Rewrite the entries between the line holding "1044x563 pixels." and the line holding "tap(13, 117)", inclusive, swapping "sidebar" for "side panel" and keeping everything else the same. Leave the pictures out of your answer.

● Supplied data
========================

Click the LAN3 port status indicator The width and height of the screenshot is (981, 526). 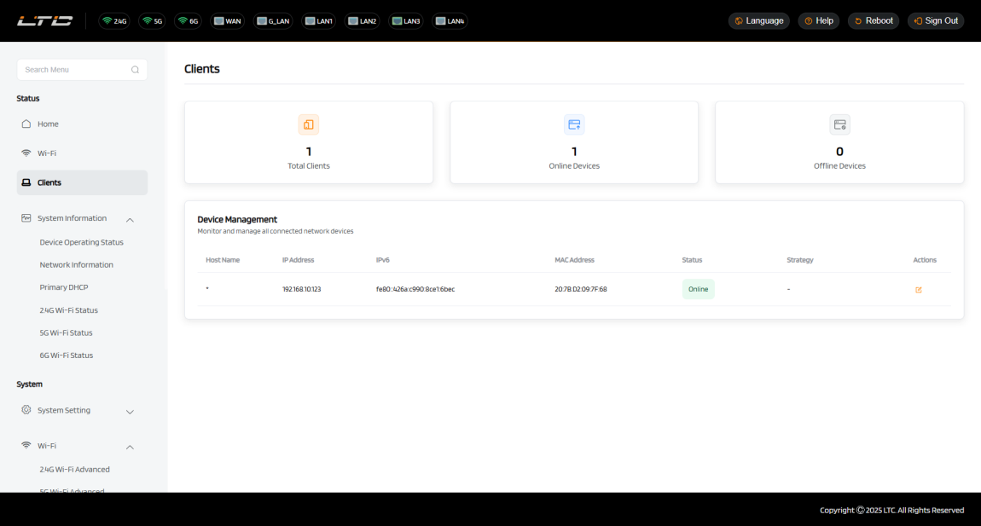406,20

========================

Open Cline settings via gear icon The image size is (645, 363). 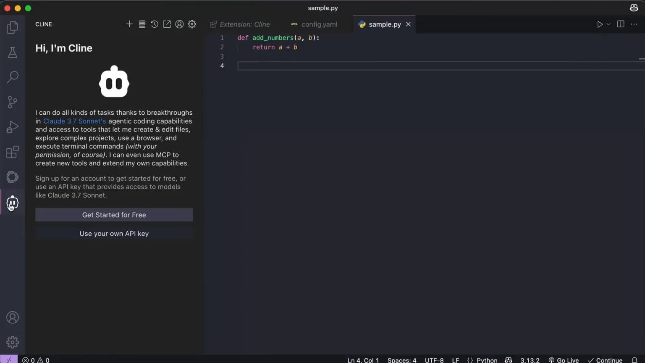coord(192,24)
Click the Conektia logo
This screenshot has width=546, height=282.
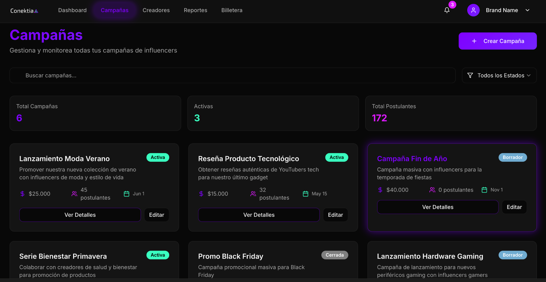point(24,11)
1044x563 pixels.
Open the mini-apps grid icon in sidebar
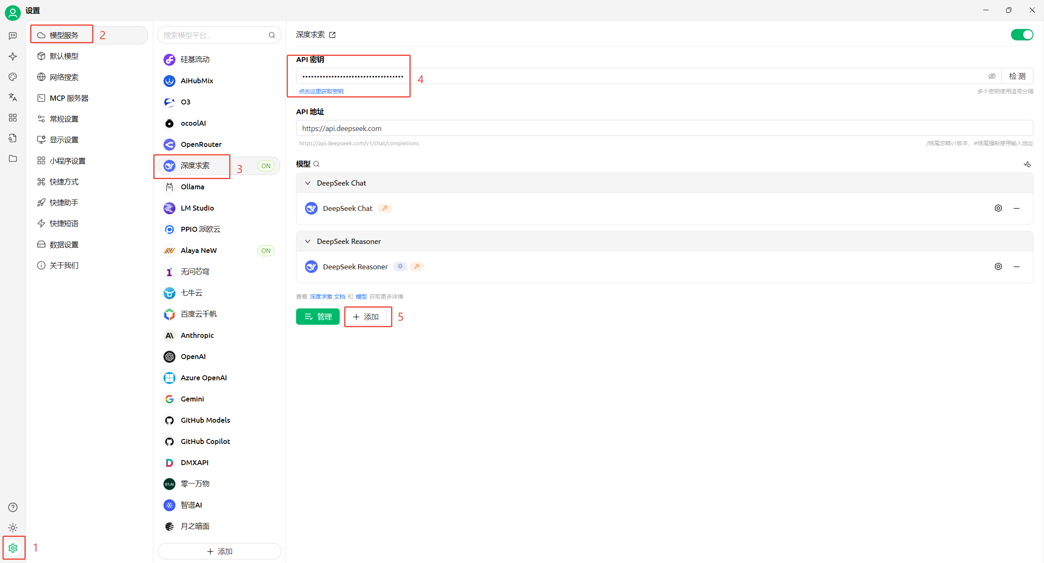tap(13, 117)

========================

● Reply to the exercise
1044x563 pixels.
Open the mini-apps grid icon in side panel
tap(13, 117)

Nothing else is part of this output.